Vanessa Hudgens is returning to Netflix for the 2019 holiday season with a new Christmas-themed movie, which she’ll star in and executive produce. The film is called The Knight Before Christmas, and it’s about a medieval English knight who is magically transported to the present day, where he ends up falling for a high school science teacher. The actress played double duty (literally) in 2018’s The Princess Switch as two identical distant cousins who switch places when one, a Chicago native, travels to a small European country for a baking competition, where the other, a European aristocrat, happens to be marrying into the royal family.
Showtime’s limited series about Fox News founder Roger Ailes, The Loudest Voice (starring Russell Crowe as the ousted figure), has hired another TV all-star: The Good Wife’s Josh Charles will recur as Casey Close, husband of former Fox News anchor Gretchen Carlson (Naomi Watts) and a well-known sports agent who tries to comfort his rattled wife and reassure her that her situation at Fox isn’t as bad as she thinks.
Glass and Split star Anya Taylor-Joy will star in a new Netflix series from the creator of Godless, Scott Frank. Per The Hollywood Reporter, Taylor-Joy will play chess prodigy Beth Harmon in The Queen’s Gambit, which will follow the life of an orphan chess prodigy from the ages of 8 to 22 during the Cold War era. The six-episode series is based on the novel of the same name by Walter Tevis.

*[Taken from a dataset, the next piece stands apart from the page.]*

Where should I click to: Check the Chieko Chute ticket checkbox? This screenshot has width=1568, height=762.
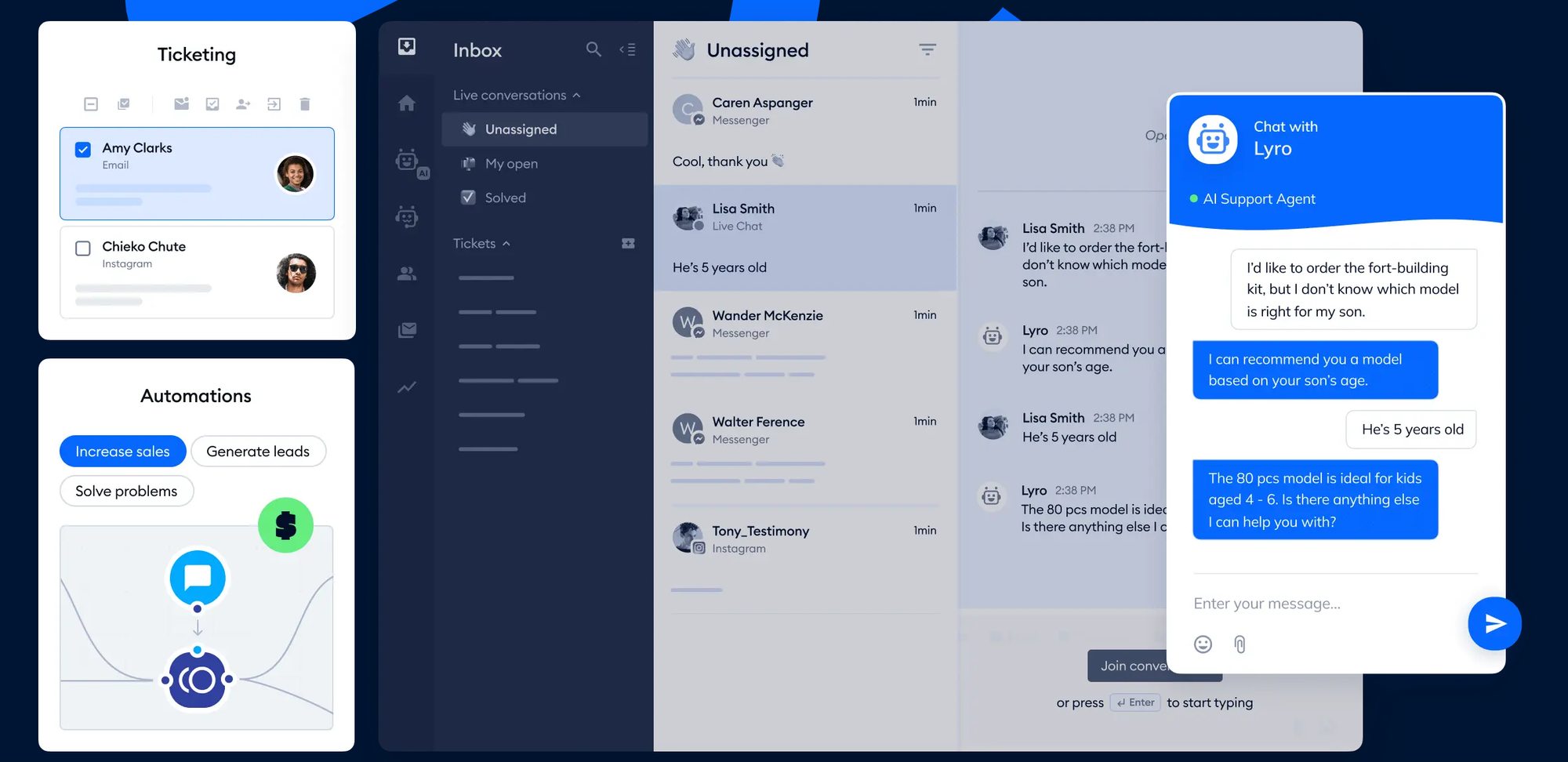pos(82,248)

Veep has recruited Better Call Saul’s Rhea Seehorn and Michael McKean for its seventh and final season, Entertainment Weekly reports. The AMC drama stars will appear as the chief of staff of a rival candidate and the governor of Iowa, respectively.
Meanwhile, Penny Dreadful spin-off Penny Dreadful: City of Angels, is getting a familiar face: Rory Kinnear, who played the Creature (a.k.a. Frankenstein’s Monster) in the original series, will star as Dr. Peter Craft. Per Showtime, “Craft is a successful German pediatrician and the head of the German-American Bund, an organization he hopes will keep the United States isolated from the growing threat of war in Europe.” Creator John Logan wrote the role just for Kinnear after working with him on the original series.
Netflix’s limited series Armistead Maupin’s Tales of the City, based on the book saga by Maupin and a continuation of the TV miniseries that aired installments on PBS and Showtime, is debuting later in 2019 and Netflix released first-look photos from the latest chapter in the “beloved story.”
Laura Linney returns as Mary Ann, who in turn heads back to present-day San Francisco. There, according to Netflix, she “is reunited with her daughter Shawna (Ellen Page) and ex-husband Brian (Paul Gross), twenty years after leaving them behind to pursue her career. Fleeing the midlife crisis that her picture-perfect Connecticut life created, Mary Ann is quickly drawn back into the orbit of Anna Madrigal (Olympia Dukakis), her chosen family and a new generation of queer young residents living at 28 Barbary Lane.”
Drew Goddard has signed a new deal with Twentieth Century Fox Television (newly owned by Disney). The multi-hyphenate will write, create, direct, and develop new television projects for the studio — to which he is returning 15 years after Angel ended. The Bad Times at the El Royale director has continued to work in both TV and film (he created Daredevil and co-created The Defenders) since starting on Buffy the Vampire Slayer in 2002.